= Gina Lamb =

American contemporary artist (born 1959)

Gina Lamb (born 1959) is an American artist, activist, and educator best known for video collaborations with underrepresented communities that explore issues including race, gender identity, class, immigrant experiences, Indigenous rights, and LGBTQ rights. Lives in Los Angeles.

== Early life and education ==
Lamb grew up in Baltimore, Maryland. She moved to San Francisco in 1979 to attend the San Francisco Art Institute (SFAI). There, she developed an interest in performance art and video production. She earned her Bachelor of Fine Arts (BFA) in 1981. In 1984, she relocated to Southern California after being accepted into the New Forms and Concepts (currently New Genres) at the UCLA School of the Arts and Architecture.
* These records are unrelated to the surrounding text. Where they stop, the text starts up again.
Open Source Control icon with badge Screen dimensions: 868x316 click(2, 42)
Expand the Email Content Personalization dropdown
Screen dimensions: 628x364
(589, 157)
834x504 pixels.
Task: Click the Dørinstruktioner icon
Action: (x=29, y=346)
At UCLA, she pursued her interests in video and Installation/Sculpture, earning a Master of Fine Arts (MFA) in 1987.

== Artistic practice ==
After exhibiting her sculptural video installations in various Los Angeles gallery shows, Lamb sought to move beyond treating moving images as static art objects displayed in isolated gallery spaces. She became interested in how video could serve the broader community as a form of social sculpture, a dynamic and a democratic tool, particularly for marginalized groups such as queer youth of color and Indigenous communities. Her aim was to enable these groups to reclaim their narratives and advocate for institutional justice by involving them in the production process of participatory video and fostering collaborative relationships with the subjects of her work.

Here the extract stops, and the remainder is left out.